But we have so much more than air, food, water and life.   We have love, friends, jobs, possessions, liberty, opportunity.   We have each other.   We have seven billion people here to live, thrive and survive with, and we GET TO tell them that this Jesus blesses us all in His grace.   That He wants them to know Him, too.   That’s grace.   When I deserve punishment, Jesus wants love for me.  When I deserve scorn, He lives in my heart.   When I merit revenge, He urges peace.   When I deserved to die, He ran to the cross for me and took my place.   Boom!

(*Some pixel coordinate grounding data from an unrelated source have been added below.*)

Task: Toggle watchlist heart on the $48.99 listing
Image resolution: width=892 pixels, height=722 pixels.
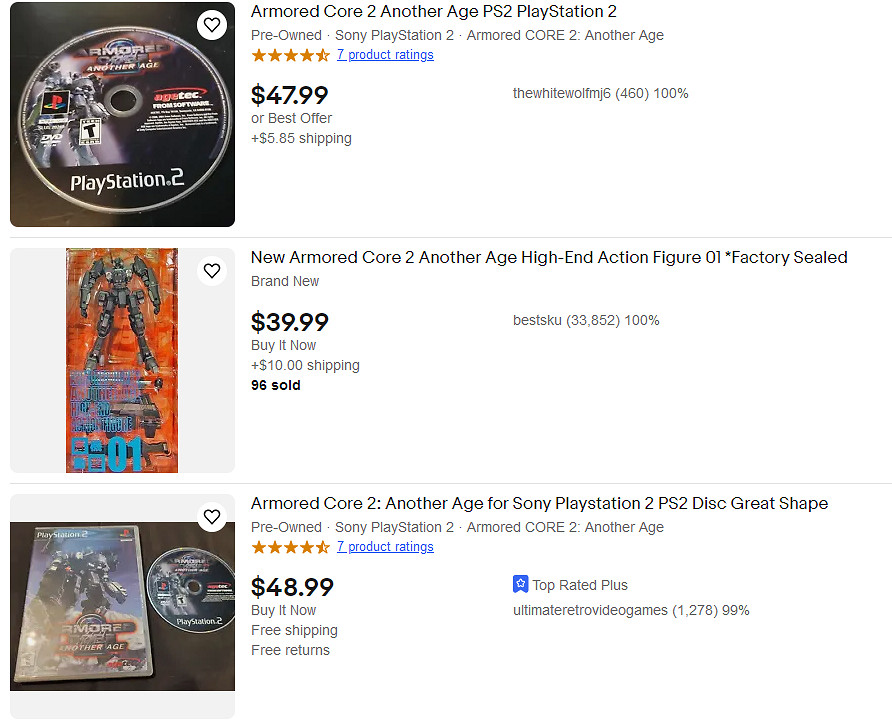Action: click(x=212, y=517)
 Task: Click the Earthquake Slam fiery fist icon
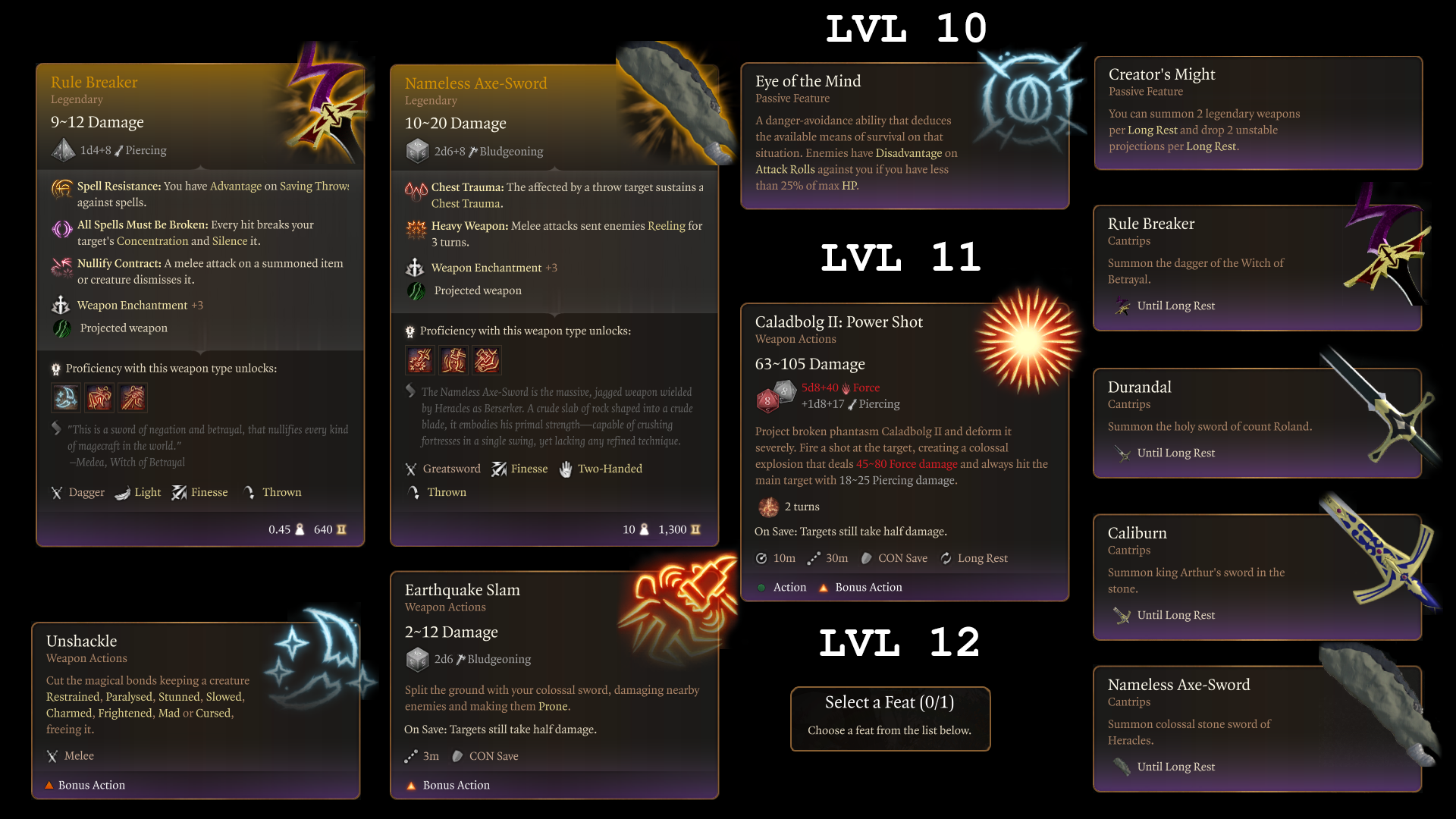tap(679, 601)
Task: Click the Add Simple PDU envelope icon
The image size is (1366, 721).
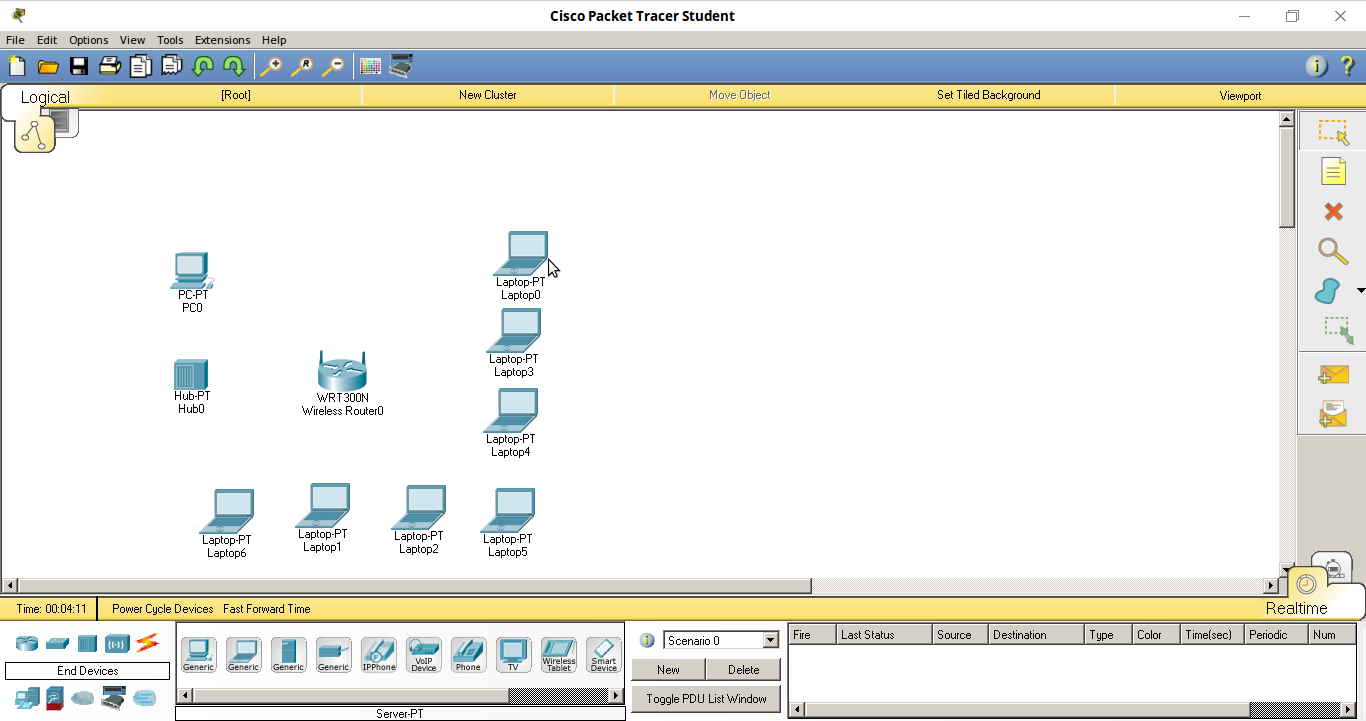Action: [x=1333, y=373]
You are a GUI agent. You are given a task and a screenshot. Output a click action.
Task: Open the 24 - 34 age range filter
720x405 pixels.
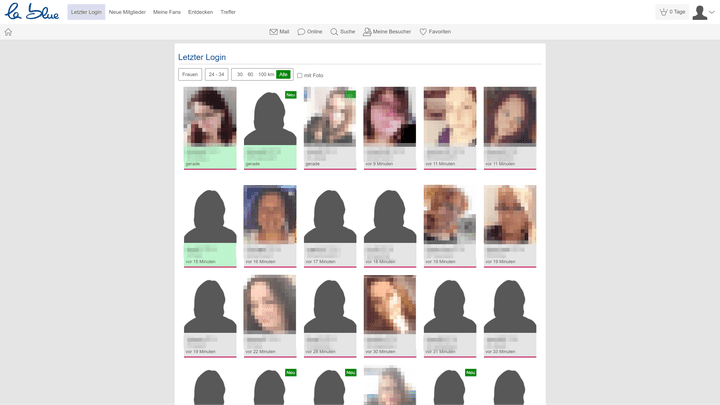click(x=216, y=74)
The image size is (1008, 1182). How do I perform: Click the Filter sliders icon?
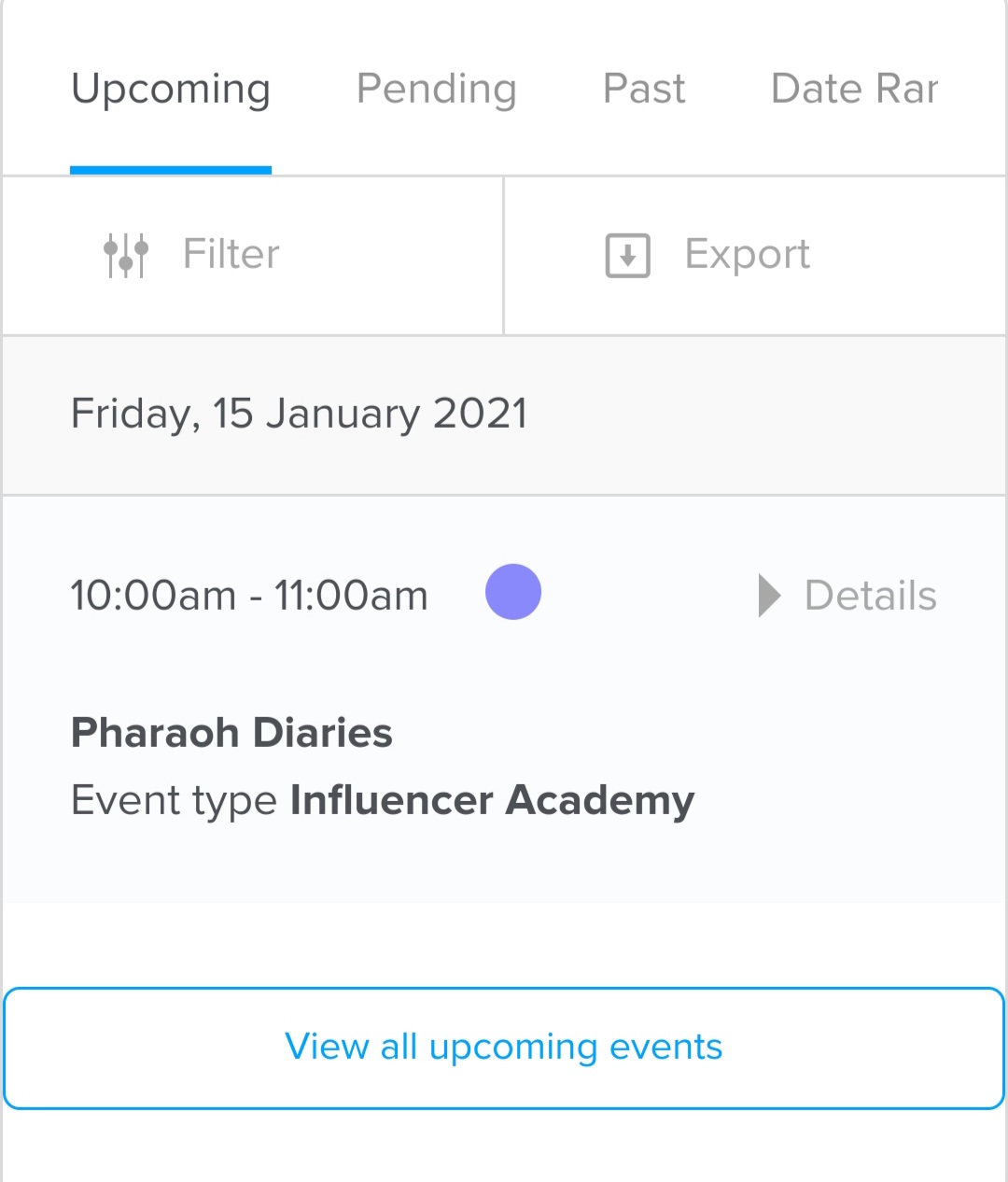point(126,255)
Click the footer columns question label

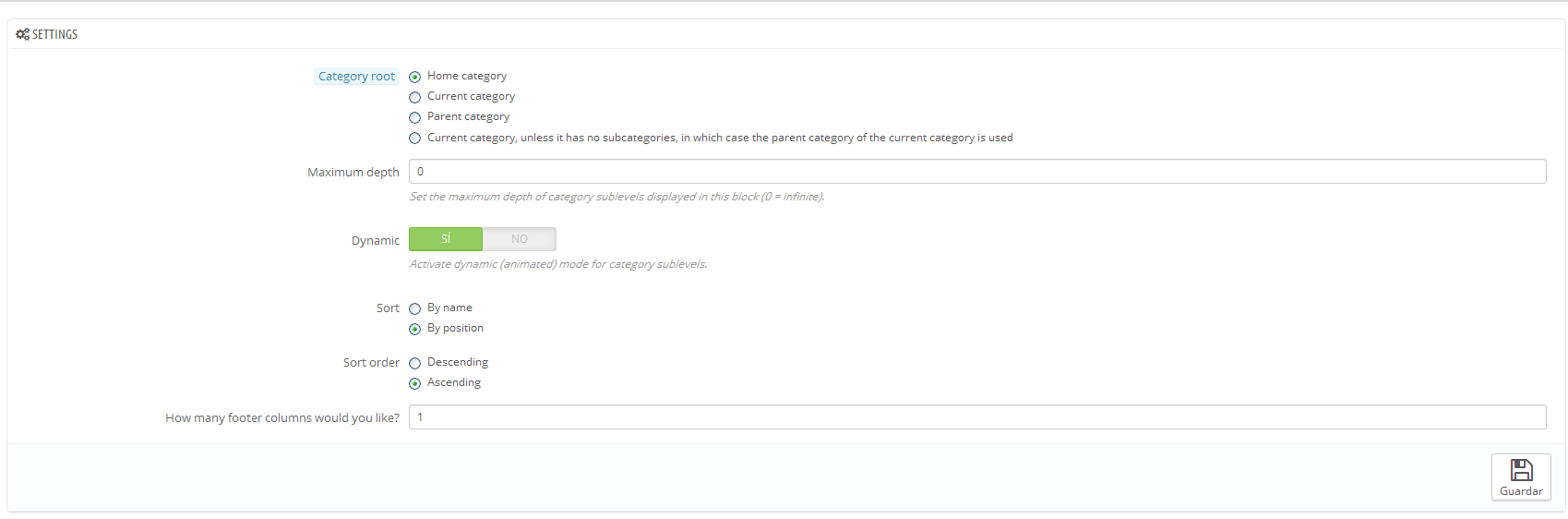[282, 418]
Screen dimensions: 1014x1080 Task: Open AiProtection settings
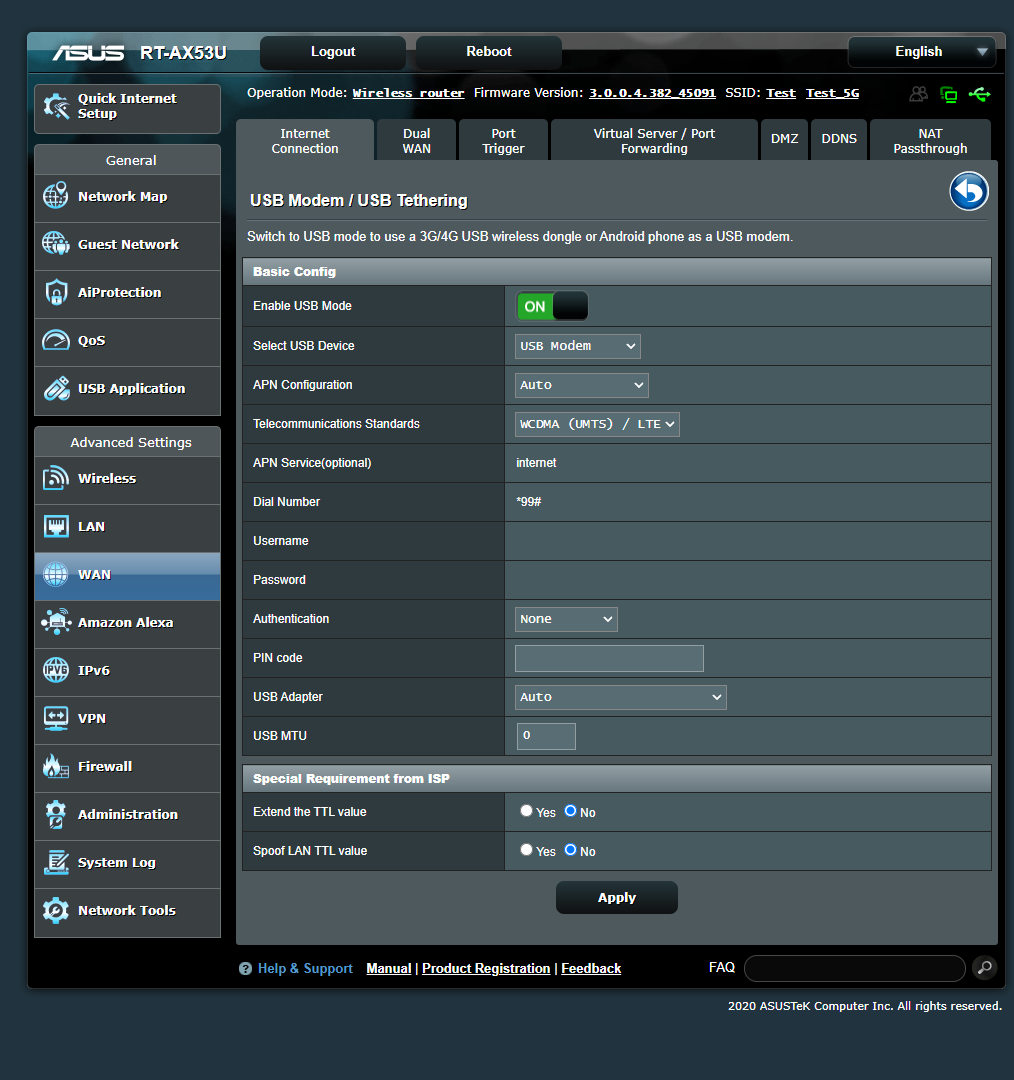coord(126,292)
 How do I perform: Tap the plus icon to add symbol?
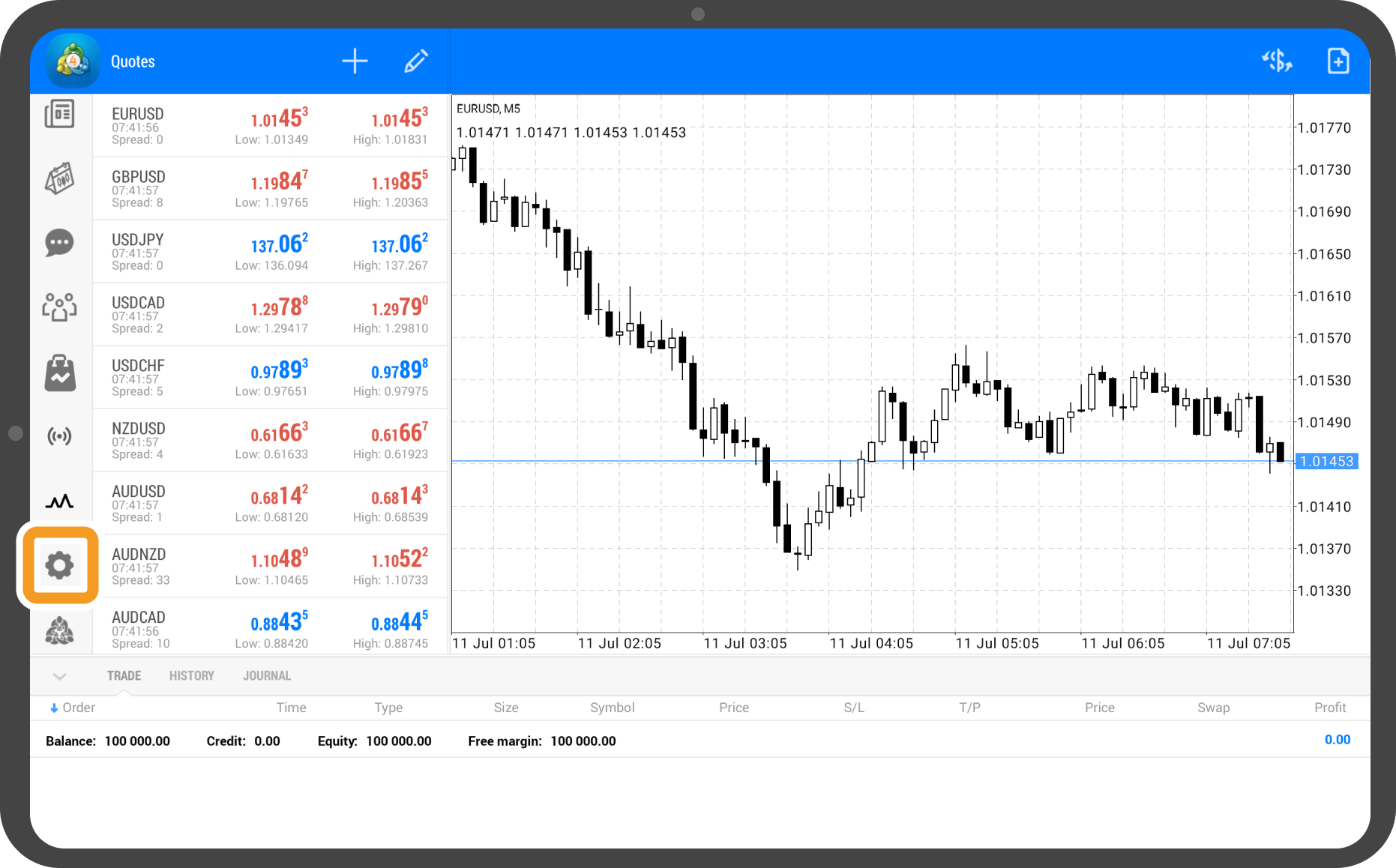(x=355, y=61)
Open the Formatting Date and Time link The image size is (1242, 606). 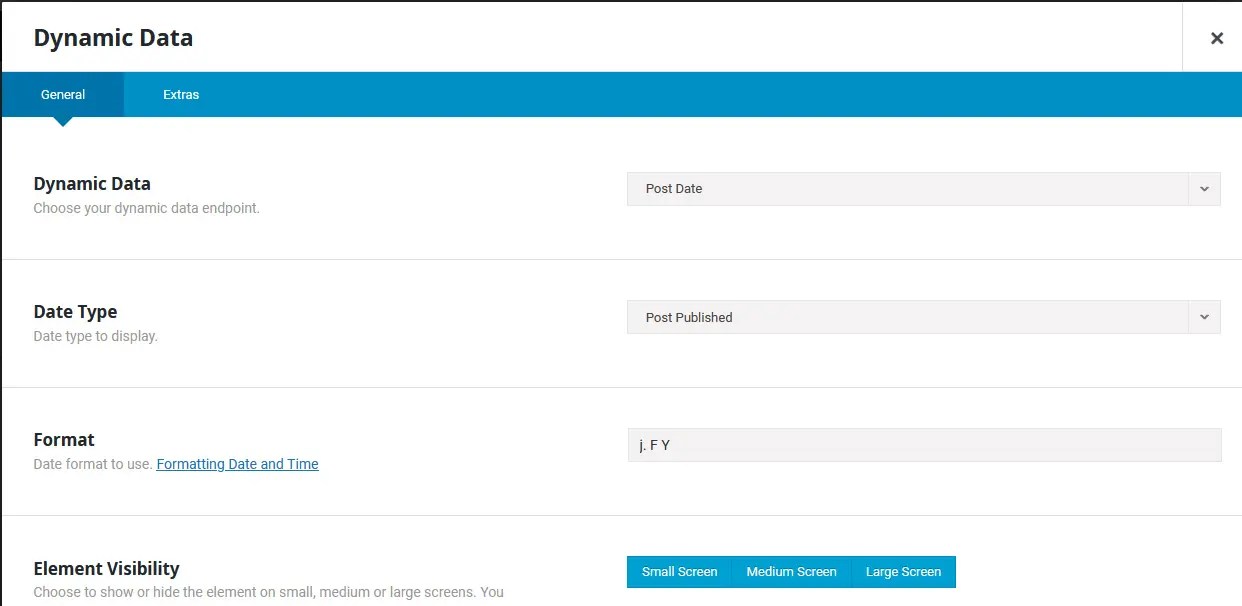coord(237,463)
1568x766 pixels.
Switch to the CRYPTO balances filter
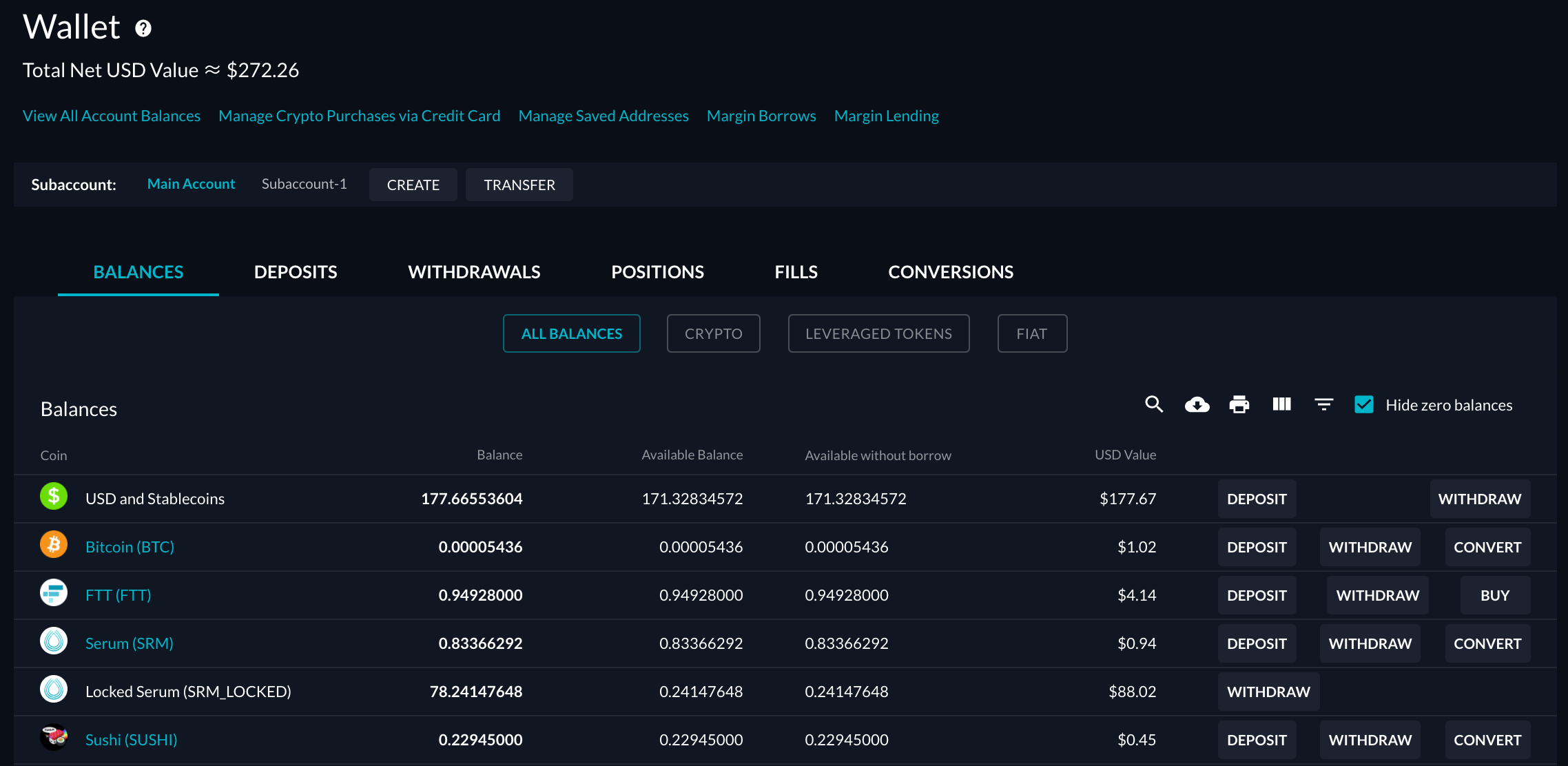[x=714, y=333]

When the writer of Hebrews had only a few words left to say, he said that he desired for God’s magnificent grace bomb to explode in the lives of his readers.   “Grace be with you all” is more than just a benediction:   it’s a challenge.   It’s a powerful this-I-know-to-be-true amen.   It’s a quiet prayer but also an artillery-packed lock and load on the front line.  Grace is the quiet strength of Christ from the cross giving you peace.   And grace is the raw edge of God’s knife in your hand, cutting away the scar tissue of sin to cure the flesh below.   When there was nothing else to say to his friends, the writer affirmed God’s presence in their lives and called on them to realize all God does for undeserving people while sharing His saving love with those who don’t know about Him.

I’m not worthy to argue with wisdom like that.   I’ll simply accept it as a gift of love from our God.  Grace in your face, indeed.   Back in the race for us now.  Lace up your boots, pick up your gun, and let’s march.

Until next time, grace be with you all.

For further reading:  Hebrews 13:25

Lord thank You for Your grace, for how You love and provide for me.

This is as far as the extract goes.